The FastPass+ service allows guests to pre-book reserved times for up to three attractions per-day (including rides, dining, and VIP access to other events) in advance (60 days for Disney hotel guests, and 30 days for all other guests). Guests may make a further reservation after they have used their initial three selections. The My Disney Experience website and mobile app provide the ability for guests to plan and manage their visit to the resort, including FastPass+ reservations, maps, queue times, and the ability to share itineraries with friends who may also be attending the resort at the same time. Free Wi-Fi access was implemented across the resort to enable on-site use of the app, and MagicBand-enabled kiosks are also available for managing FastPass+.

PhotoPass Memory Maker allows guests to associate the pictures taken on attractions, dining, character meets, and entertainment locations with their MagicBand, Memory Maker card, or Disney PhotoPass card for 30 days. If the advanced purchase option was chosen, the guest must wait three days before associating photos with their account. Guests have a digital-only entitlement to the photos which enables them to download as many photos or all of the photos that were taken during their visit to the parks. Additionally, guests can print the pictures at their residence, at a retailer, or they can have the pictures printed and mailed to them for an additional charge. The guests have up to 45 days from the date the individual photo was taken to download the photo, after which the photo will expire. Disney has also taken steps to automatically link photos taken on rides with the guest's MagicBands. The Seven Dwarfs Mine Train has two spots where photos are taken and the photos are then sent to the guest's PhotoPass Memory Maker without the guest needing to identify their picture.

MagicBands are also utilized for interactive features within the park; the relaunched Test Track allows users to design a car during the queuing area, and upload it into other areas of the attraction (including the ride itself, and interactive areas in the post-ride area).
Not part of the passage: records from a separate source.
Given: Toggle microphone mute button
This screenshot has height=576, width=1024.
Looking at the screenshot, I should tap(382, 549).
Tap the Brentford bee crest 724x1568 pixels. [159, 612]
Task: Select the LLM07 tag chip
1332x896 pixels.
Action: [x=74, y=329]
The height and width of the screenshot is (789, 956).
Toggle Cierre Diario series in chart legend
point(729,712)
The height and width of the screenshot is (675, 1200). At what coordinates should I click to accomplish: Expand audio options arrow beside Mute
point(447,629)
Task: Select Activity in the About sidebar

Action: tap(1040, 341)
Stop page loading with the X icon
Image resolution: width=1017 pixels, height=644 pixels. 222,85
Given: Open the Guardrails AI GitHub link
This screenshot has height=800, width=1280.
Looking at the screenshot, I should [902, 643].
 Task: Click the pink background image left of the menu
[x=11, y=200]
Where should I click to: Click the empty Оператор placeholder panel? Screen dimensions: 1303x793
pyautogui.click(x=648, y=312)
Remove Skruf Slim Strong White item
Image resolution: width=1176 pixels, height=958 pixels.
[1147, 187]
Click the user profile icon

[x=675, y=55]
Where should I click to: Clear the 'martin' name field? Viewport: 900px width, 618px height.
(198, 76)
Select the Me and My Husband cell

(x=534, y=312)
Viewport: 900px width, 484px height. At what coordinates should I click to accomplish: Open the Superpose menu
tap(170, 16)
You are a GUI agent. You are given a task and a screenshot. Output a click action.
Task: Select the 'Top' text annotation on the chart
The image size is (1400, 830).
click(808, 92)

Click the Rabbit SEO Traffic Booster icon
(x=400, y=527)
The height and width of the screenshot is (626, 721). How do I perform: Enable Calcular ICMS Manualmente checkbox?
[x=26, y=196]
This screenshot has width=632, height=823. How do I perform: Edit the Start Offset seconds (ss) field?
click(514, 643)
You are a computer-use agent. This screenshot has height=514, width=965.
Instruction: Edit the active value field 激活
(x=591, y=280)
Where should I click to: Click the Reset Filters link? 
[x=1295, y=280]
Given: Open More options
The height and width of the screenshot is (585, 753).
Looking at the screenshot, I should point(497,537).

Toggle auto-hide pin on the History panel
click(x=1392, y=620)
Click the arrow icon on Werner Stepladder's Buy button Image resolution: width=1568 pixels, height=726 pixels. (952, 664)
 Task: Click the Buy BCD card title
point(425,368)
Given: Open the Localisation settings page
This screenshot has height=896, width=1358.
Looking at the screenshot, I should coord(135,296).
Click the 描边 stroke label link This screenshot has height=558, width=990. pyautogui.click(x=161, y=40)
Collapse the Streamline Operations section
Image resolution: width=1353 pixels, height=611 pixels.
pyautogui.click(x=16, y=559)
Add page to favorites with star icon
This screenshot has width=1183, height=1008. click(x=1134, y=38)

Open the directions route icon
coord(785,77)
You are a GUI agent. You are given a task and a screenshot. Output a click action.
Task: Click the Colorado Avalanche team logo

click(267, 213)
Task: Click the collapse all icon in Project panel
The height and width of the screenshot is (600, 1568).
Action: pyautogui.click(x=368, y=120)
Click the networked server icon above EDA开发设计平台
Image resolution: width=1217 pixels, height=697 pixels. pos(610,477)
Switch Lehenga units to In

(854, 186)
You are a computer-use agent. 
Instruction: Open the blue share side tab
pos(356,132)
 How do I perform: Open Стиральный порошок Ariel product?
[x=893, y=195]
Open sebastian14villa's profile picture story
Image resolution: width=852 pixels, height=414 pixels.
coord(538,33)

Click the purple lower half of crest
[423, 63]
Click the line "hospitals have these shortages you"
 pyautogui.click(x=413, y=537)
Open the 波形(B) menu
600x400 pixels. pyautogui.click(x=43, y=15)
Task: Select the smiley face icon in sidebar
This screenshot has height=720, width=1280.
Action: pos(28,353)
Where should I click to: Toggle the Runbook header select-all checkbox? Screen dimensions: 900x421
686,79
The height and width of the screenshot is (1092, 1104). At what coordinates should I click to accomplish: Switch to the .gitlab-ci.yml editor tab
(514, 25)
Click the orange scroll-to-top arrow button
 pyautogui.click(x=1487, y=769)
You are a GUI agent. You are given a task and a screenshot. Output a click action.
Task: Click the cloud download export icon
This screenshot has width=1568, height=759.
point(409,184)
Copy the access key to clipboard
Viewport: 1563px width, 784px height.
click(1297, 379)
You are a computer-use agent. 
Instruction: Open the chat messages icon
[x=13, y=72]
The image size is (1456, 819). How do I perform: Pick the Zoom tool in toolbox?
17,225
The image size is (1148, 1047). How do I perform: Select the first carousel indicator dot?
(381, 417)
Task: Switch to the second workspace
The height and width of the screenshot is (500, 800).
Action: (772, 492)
Disney announced plans to enable personalization features through MagicBands, such as animatronics interacting with guests, or being able to recognize guests celebrating their birthdays (in contrast to the current use of "Birthday buttons") and have cast members react accordingly. However, as of 2015, some of these announced features have not yet been implemented; employees have cited resistance to incorporating MyMagic+ into attractions by Imagineers due to their internal culture, technical issues that had been experienced throughout the rollout of the platform, and a need to determine how it would be leveraged.

== Use outside of Walt Disney World ==
In April 2016, Bob Iger announced to shareholders that Disney planned to expand the MyMagic+ concepts to its other properties due to advancements in technology, but that they would be implemented in "different ways". Iger stated that "[because] mobile technology and personal mobile devices can offer a lot of the functionality that a lot of the bands we created offer", MagicBands would not necessarily be used elsewhere. The company previously announced that MagicBands would not be utilized at Disney's California parks, and that Shanghai Disney Resort would use smartphones to accomplish most of the same functions accomplished by the MagicBands in Orlando. This decision was later revised as MagicBand technology was announced to be coming to the California parks in 2022. It became available on Disney Cruise Line in 2023.

Disneyland Paris uses an RFID card MagicPass system.